"Conscience without politics is only masochism."

Frankly, he should feel like shit for what he’s doing, and so should you and I, for what we’re doing. And then, once we’ve spent a three-day weekend of the soul considering the enormity we’re involved in, we should set aside our precious consciences. Conscience without politics is only masochism. Yet knowledge without conscience—that’s nihilism. And all of us know perfectly well that our fossil-fueled civilization isn’t built to last; we also know that we need to effect a deliberate and graceful transition to another energy regime or suffer a chaotic and violent interregnum. The ignorant as well as the informed know this. The honest scientist knows, and the ostensibly self-deceived denialist knows.
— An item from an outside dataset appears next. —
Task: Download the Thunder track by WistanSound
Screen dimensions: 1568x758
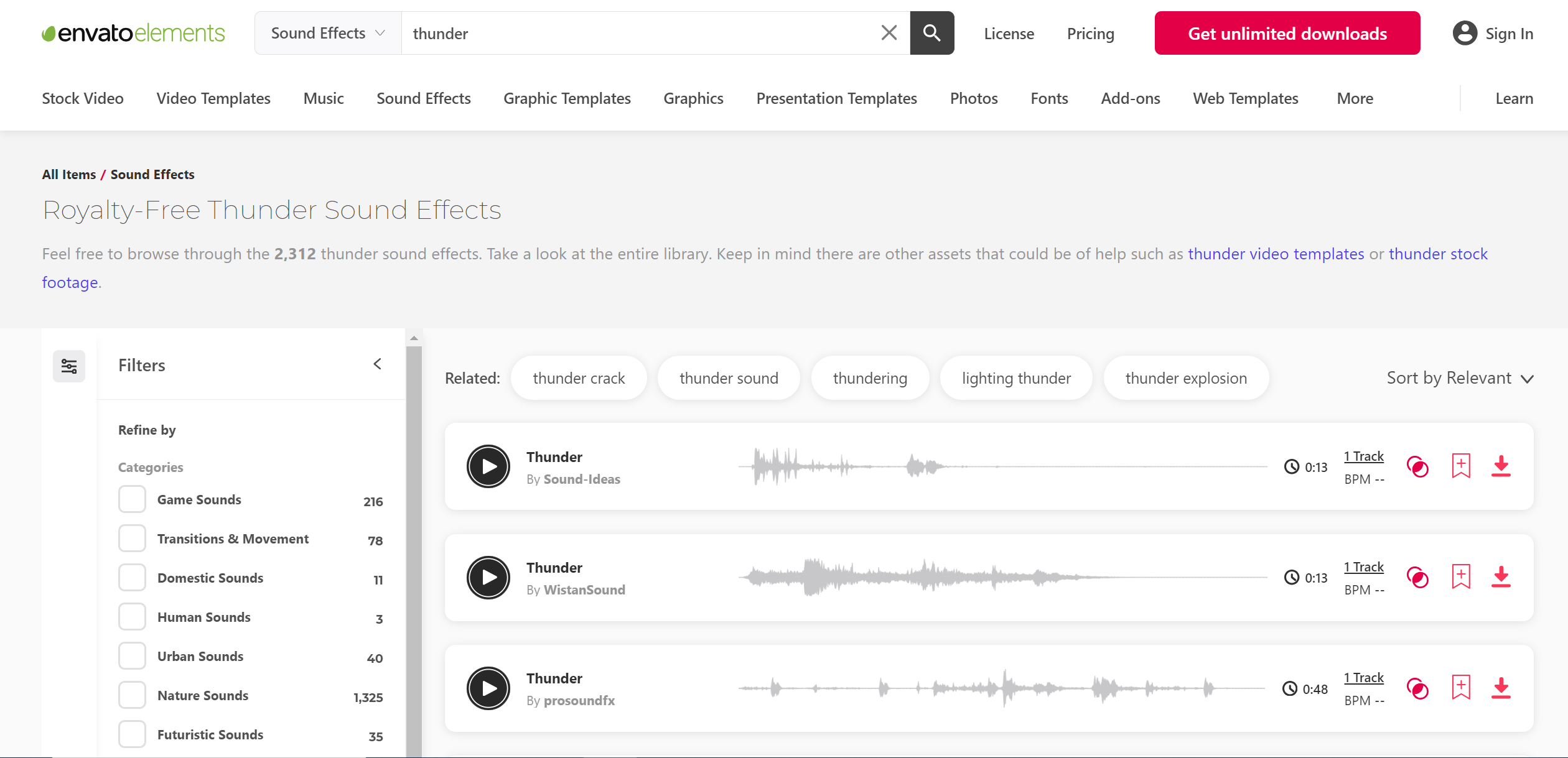Action: pyautogui.click(x=1502, y=577)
The finance guy knows, and the laid-off event planner, and the football coach, and the anarchist. Democrat and Republican know. Even the particular idiots known as swing-voters know. You could write a Walt Whitman-style poem about this obvious thing that everybody knows.

Fundamentally we have three possible attitudes toward hydrocarbons: masochism (“I feel bad about myself”), nihilism (“Smoke ‘em if you’ve got ‘em”), or politics. Because there is always a third choice, even if usually you’re offered just two: Coal or natural gas? The environment or the economy? Thomas Malthus or Willy Wonka? You can choose, or you can shrug: the results are the same. Because two choices is no choice. The point of a third choice—the point of any energy politics worthy of the name—would be to have a choice at all.